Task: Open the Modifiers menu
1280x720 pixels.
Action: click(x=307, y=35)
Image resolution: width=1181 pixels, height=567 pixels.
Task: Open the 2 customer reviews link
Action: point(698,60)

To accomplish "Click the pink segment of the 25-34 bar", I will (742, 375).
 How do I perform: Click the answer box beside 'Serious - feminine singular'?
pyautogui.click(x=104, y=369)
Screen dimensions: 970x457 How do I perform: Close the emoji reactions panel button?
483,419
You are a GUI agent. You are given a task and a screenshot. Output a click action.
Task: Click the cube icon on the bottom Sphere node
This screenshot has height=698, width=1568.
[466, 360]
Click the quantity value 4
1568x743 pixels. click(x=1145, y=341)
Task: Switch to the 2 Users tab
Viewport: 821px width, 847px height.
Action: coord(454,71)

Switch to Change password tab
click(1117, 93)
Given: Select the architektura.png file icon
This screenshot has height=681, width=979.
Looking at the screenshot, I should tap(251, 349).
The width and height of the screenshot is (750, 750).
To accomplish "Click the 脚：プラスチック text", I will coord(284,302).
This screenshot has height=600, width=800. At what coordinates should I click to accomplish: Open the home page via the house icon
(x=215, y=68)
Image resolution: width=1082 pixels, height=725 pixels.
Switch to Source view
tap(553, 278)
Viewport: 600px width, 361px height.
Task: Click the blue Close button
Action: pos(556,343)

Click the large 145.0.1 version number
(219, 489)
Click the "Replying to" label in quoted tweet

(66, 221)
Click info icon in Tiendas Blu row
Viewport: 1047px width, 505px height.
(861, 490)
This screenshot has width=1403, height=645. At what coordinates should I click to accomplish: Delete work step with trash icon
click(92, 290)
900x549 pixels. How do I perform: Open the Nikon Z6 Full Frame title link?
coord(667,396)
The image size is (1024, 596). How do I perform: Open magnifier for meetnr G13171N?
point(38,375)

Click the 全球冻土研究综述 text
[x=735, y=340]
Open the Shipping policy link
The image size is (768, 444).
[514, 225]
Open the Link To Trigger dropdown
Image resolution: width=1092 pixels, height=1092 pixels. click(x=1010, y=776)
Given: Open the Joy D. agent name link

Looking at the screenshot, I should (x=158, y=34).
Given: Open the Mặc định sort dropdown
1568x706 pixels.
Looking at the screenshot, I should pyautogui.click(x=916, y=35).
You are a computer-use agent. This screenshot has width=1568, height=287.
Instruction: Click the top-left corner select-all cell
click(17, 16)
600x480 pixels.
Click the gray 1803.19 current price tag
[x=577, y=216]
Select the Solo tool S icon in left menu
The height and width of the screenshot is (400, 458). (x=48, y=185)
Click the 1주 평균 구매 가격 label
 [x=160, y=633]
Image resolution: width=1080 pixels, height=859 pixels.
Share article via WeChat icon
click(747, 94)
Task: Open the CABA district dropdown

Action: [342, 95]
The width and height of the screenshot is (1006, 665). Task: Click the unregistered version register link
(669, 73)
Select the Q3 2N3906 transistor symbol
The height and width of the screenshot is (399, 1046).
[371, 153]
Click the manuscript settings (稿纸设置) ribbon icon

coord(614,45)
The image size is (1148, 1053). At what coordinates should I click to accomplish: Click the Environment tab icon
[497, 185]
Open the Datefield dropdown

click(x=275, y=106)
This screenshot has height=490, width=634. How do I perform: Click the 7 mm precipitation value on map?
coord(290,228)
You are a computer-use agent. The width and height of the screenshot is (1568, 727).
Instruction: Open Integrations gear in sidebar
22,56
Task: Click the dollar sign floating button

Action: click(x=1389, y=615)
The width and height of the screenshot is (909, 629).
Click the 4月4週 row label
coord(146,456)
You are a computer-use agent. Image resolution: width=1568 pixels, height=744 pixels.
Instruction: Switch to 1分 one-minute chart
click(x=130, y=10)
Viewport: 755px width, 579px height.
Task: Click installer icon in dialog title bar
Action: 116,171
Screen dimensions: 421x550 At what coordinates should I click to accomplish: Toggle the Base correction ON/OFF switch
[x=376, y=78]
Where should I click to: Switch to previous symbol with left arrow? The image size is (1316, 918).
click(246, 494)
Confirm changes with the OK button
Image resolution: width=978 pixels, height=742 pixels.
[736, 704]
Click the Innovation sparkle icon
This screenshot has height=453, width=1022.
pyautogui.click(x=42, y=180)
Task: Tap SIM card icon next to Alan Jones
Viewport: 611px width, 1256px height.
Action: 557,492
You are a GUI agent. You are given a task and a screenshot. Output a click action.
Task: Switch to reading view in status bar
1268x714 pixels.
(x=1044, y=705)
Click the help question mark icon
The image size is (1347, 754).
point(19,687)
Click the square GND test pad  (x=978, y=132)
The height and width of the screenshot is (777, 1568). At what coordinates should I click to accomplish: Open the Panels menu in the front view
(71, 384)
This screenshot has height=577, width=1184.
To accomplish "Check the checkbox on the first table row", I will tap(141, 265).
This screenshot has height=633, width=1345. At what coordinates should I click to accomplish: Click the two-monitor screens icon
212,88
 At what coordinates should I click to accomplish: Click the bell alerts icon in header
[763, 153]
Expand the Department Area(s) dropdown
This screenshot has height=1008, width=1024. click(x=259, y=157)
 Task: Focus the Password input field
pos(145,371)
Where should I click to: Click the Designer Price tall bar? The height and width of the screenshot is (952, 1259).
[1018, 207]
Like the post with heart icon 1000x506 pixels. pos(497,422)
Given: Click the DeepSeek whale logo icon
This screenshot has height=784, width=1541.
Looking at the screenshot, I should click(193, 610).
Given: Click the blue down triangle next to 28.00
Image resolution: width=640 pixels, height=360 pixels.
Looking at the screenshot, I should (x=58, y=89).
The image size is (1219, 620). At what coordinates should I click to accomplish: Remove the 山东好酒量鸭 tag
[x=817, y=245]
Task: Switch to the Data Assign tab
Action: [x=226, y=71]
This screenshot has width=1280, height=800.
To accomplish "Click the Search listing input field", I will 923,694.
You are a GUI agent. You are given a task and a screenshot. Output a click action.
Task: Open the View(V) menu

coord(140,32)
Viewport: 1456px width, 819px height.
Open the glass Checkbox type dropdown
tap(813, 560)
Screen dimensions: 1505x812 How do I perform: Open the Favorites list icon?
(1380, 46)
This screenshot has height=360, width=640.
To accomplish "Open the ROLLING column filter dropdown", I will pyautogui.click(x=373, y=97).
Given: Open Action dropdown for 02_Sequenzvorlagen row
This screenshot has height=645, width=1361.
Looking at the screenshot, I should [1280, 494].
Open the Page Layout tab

What this task involves:
What you give back should be only the lines of the records above, starting at the line with "Click the quantity value 4" and ending at the line with "Given: Select the architektura.png file icon", restated word for word.

Response to the exercise:
Click the quantity value 4
1568x743 pixels. click(x=1145, y=341)
Task: Switch to the 2 Users tab
Viewport: 821px width, 847px height.
Action: coord(454,71)

Switch to Change password tab
click(1117, 93)
Given: Select the architektura.png file icon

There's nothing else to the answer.